Pendant trois ans, les catholiques d’Osorno qui ne se résolvent pas à la présence de Juan Barros lui mènent la vie dure. La mobilisation finit par s’émousser. Jusqu’à ce que la présence de l’évêque au côté du pape pendant sa visite, en janvier 2018, et les accusations de « calomnie » lancées par François à l’encontre des détracteurs du prélat leur redonnent de l’élan et déclenchent la crise actuelle.

Aujourd’hui, Juan Carlos Claret n’attend plus grand-chose du Saint-Siège. L’étudiant est convaincu que « le Vatican était au courant de tout : les abus, le camouflage, la destruction de preuve ». « Ce que nous dénonçons, conclut-il, c’est que dans cette Église rendue élitiste, le pouvoir vient du haut. Je ne me bats pas pour avoir un évêque irréprochable auquel obéir, mais pour que nous décidions par nous-mêmes. Il s’agit d’être adulte dans la foi. Pas de renforcer l’institution qui nous a conduits à la crise. »

James Hamilton, Juan Carlos Cruz et José Andrés Murillo, les trois hommes reçus à Rome par le pape, n’en ont pas terminé avec cette histoire. Ils attendent que la cour d’appel se prononce sur la réparation qu’ils réclament au diocèse de Santiago. Ils mûrissent une nouvelle procédure pénale, cette fois dirigée contre les mécanismes de camouflage et de protection de ses responsables.

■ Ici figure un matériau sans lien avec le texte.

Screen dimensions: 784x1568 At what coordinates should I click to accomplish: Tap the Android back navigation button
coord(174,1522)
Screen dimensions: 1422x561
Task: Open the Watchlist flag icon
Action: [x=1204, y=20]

Ces derniers « n’ont rien appris. Ils continuent encore aujourd’hui de mentir et de chercher à atténuer la gravité des faits », accuse leur avocat, Juan Pablo Hermosilla. Celui-ci compte utiliser les lettres accusatrices du pape François aux évêques et aux catholiques chiliens. « D’un côté, le diocèse dit qu’il n’a jamais rien couvert, de l’autre, son supérieur hiérarchique, le pape, parle de culture du camouflage ! », s’amuse Me Hermosilla.


Quant à ses clients, affirme-t-il, en dépit de tous les obstacles mis sur leur route, « ils ont finalement démontré qu’on pouvait affronter un pouvoir sans en sortir détruit. Aujourd’hui, ils ont réussi à être heureux. » Agé de 90 ans, doyen du collège des cardinaux, l’ancien nonce Angelo Sodano coule une retraite paisible à Rome. A 88 ans, Fernando Karadima purge sa peine de « pénitence et de prière » au foyer San José de la congrégation Santa Teresa Jornet, à Lo Barnechea, dans la banlieue de Santiago.